Se le presentaban estas ideas a medida que adelantaba por la calle de la Sastrería, calle torcida, mal empedrada, en cuyos adoquines tropezaba de vez en cuando, mientras la luz vaga de los faroles del alumbrado público, proyectándose un momento, arrojaba a las paredes blanqueadas de las casas su silueta furtiva, de líneas desfiguradas, fantasmagóricas, prolongadas por la funda del pañuelo. En la oscura noche invernal, caminando con paso atentado para salvar los charcos que dejó la lluvia de la tarde, parecíale a Amparo ir a cometer un delito, y, herida, sintiendo el dolor de su agravio, este pensamiento la embriagaba. Maquinalmente, al llegar a la entrada de la calle estrecha de San Efrén bajó una mano para recoger el vestido que se iba manchando de barro, y al hacerlo aflojáronse sus dedos y dejó de apretar la carta, cuyo satinado papel le acariciaba las falanges.... Al cruzar la travesía del Puerto, su cabeza pareció despejarse, y vio el escaparate de la tercena y el buzón, con las fauces abiertas, como voceando «aquí estoy yo». Amparo soltó el vestido y sacó de debajo del mantón la mano derecha y la misiva.... Detúvose antes de alzar el brazo.

—¡Un anónimo!—pensaba.

Su indómita generosidad popular se despertó. La pequeñez de la villana acción se le hacía muy patente al ir a perpetrarla.
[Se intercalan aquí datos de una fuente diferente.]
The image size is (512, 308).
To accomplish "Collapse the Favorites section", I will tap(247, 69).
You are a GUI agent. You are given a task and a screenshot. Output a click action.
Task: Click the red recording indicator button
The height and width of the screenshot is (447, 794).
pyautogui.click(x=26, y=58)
—Debí decirle a Ana que la echase ella.... Yo no tengo cara a esto —murmuró entre sí—. Y si no la echo me llamará boba.... Pues mejor. ¡Esto es indecente!—balbució adelantando la carta hasta tocar con el buzón—. No, repelo—exclamó casi en voz alta bajando la mano—. Esto es una cochinada.... ¡Más vale ahogarlos donde los encuentre!

Dio precipitadamente la vuelta y se metió por un callejón que lindaba con la travesía del Puerto, desembocando en el muelle. Ofreciose de pronto a sus ojos el agua negra de la bahía, que no alumbraban la luna ni las estrellas, y donde los barcos inmóviles parecían más negros aún. Arrimose al parapeto. Una brisa salitrosa, picante, le envolvió la faz. Despejósele completamente el cerebro, y con viveza suma hizo pedazos la epístola anónima. Los blancos fragmentos revolotearon un instante, como voladoras falenas, y cayeron sordamente en el agua, que chapoteaba contra el muro del embarcadero.